Neutrophil depletion causes a fatal defect in murine pulmonary Staphylococcus aureus clearance

Abstract

Background: Staphylococcus aureus is the most common cause of healthcare-associated pneumonia. Despite the significant morbidity and mortality associated with the disease, animal models of S. aureus pneumonia are rare.

Materials and methods: We examined the pathogenicity of four different strains of S. aureus (both methicillin-sensitive and -resistant as well as Panton-Valentine leukocidin-positive and -negative) in four strains of immunocompetent inbred and outbred mice (FVB/N, C57Bl/6, BALB/c, ND4; n = 148). The immunological basis for the development of murine S. aureus pneumonia was then determined by selectively depleting neutrophils, lymphocytes, or pulmonary macrophages prior to the onset of infection. An additional cohort of animals was rendered immunosuppressed by induction of abdominal sepsis via cecal ligation and puncture 2, 4, or 7 d prior to the onset of pneumonia.

Results: Nearly all immunocompetent mice survived, regardless of which strain of S. aureus was used or which strain of mouse was infected. Among animals with immune depletion or prior immunosuppression, survival was decreased only following neutrophil depletion (26% versus 90% alive at 7 d, P < 0.0001). Compared to immunocompetent animals, neutrophil-depleted mice with S. aureus pneumonia had delayed pulmonary bacterial clearance at 16 and 40 h but had no difference in levels of bacteremia. Neutrophil-depleted mice also had elevated levels of pulmonary monocyte chemotactic protein-1 (822 pg/mL versus 150 pg/mL, P < 0.05). In contrast, pulmonary histological appearance was similar in both groups as was dry/wet lung weight.

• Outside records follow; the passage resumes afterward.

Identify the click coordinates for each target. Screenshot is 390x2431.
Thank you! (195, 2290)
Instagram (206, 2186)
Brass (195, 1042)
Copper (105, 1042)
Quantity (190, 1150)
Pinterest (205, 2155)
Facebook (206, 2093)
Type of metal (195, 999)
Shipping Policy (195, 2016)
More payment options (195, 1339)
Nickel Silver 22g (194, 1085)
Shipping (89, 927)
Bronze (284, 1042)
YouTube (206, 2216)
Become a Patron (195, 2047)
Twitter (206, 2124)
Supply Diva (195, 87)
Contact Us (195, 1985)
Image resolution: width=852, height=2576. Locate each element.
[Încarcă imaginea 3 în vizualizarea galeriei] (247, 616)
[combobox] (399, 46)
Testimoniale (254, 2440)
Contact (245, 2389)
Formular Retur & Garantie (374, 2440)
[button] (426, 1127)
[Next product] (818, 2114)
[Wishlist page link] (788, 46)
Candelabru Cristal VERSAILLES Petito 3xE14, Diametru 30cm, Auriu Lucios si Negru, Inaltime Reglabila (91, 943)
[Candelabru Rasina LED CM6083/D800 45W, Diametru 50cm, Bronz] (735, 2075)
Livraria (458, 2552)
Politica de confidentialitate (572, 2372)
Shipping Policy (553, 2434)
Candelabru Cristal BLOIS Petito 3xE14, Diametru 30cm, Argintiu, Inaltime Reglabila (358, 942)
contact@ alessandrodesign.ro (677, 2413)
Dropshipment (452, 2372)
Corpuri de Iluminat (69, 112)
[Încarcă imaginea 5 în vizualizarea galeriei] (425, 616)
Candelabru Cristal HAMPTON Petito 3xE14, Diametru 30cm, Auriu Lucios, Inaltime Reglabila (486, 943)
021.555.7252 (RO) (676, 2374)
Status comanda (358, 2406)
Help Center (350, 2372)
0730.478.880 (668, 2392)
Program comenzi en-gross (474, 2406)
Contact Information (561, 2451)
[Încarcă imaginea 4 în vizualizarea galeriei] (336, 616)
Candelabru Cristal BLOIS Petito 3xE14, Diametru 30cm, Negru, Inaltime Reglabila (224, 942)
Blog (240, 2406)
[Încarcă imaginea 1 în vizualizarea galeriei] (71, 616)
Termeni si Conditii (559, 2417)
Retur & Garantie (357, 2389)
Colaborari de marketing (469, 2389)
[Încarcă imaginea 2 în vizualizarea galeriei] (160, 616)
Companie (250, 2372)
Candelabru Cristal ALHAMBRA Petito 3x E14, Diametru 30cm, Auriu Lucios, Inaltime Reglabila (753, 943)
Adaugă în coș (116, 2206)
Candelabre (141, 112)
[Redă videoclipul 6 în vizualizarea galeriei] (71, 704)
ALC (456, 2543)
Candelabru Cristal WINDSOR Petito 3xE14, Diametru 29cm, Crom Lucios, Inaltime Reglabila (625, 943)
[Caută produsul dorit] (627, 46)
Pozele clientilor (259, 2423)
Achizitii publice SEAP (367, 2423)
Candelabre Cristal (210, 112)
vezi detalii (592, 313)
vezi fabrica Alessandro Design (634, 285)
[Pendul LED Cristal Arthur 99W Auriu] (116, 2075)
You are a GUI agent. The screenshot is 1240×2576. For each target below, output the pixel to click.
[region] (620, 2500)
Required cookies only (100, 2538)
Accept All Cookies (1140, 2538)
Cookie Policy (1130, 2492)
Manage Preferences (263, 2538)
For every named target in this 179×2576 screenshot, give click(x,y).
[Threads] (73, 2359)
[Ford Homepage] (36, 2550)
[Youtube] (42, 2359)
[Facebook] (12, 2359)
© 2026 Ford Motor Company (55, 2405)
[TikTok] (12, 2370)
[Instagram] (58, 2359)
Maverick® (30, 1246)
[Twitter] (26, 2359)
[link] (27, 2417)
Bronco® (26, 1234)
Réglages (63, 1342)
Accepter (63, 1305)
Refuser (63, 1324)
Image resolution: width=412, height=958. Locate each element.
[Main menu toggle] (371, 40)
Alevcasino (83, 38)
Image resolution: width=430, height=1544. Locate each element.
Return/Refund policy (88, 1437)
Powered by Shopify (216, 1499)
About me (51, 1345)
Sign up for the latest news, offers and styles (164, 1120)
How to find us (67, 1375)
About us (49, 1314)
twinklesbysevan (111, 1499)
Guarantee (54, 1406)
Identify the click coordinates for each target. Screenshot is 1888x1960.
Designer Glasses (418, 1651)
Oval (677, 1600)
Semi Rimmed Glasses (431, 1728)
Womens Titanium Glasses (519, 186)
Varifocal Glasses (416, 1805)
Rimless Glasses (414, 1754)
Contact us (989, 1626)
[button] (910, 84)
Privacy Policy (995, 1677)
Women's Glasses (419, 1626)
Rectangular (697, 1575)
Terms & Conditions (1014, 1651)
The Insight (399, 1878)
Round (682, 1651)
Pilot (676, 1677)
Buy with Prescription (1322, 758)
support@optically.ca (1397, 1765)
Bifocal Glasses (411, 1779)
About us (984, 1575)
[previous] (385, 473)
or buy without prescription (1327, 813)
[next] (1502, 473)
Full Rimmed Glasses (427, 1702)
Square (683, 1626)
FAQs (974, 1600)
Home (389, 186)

Conclusions: These results suggest that neutrophils play a critical role in the host response to S. aureus pneumonia, and the survival differences observed in neutrophil-depleted mice are associated with alterations in bacterial clearance and pulmonary cytokine response.

FIG. 1

Percentage of animals alive at 7 days by genetic background or bacterial strain of mice that received intratracheal injection of S. aureus. Regardless of whether mice (n=148) were (A) inbred or outbred or received (B) MSSA or MRSA (PVL positive or negative), essentially all immunocompetent animals survived seven days.

FIG. 2

Percentage of animals alive at 7 days in mice subjected to “two hit” model of sepsis. Animals were subjected to CLP followed by intratracheal injection of S. aureus a variable number of days later. Regardless of interval between CLP and S. aureus, survival was statistically similar to animals subjected to CLP followed by sham pneumonia.

FIG. 3

Percentage of animals alive at 7 days of immunodepleted animals that had intratracheal injection of S. aureus. Mice that had neutrophil depletion via polyclonal antibody (n=27) had decreased survival within two days while lymphocyte-deficient Rag-1^−/− mice (n=14) and animals that had pulmonary macrophage depletion (n=10) essentially all survived (p<0.0001).

FIG. 4

Bacterial clearance in neutrophil-depleted and immunocompetent (“wild type”) mice following intratracheal injection of S. aureus (n=6–7 animals/group/timepoint). Neutrophil-depleted mice had higher concentrations of bacteria in BAL fluid at both 16 and 40 hours. Data has been log transformed for presentation.

FIG. 5

Histologic severity and distribution of pneumonia in neutrophil-depleted and immunocompetent (“wild type”) mice following intratracheal injection of S. aureus (n=6–7 animals/group/timepoint). Marked interanimal variation was seen in both severity (A) and anatomic distribution (B) without significant differences seen between neutrophil-depleted or immunocompetent animals (p>0.05). Severity was graded on a 1–4 scale, with 1 representing normal lung and 4 representing severe pneumonia. Distribution was graded on a 1–3 scale with 1 representing no pneumonia and 3 representing diffuse pneumonia. Representative micrographs of immunocompetent (C) and neutrophil-depleted (D) mice with grade 3 severity pneumonia 16 hours after intratracheal injection of S. aureus demonstrate similar histologic appearance.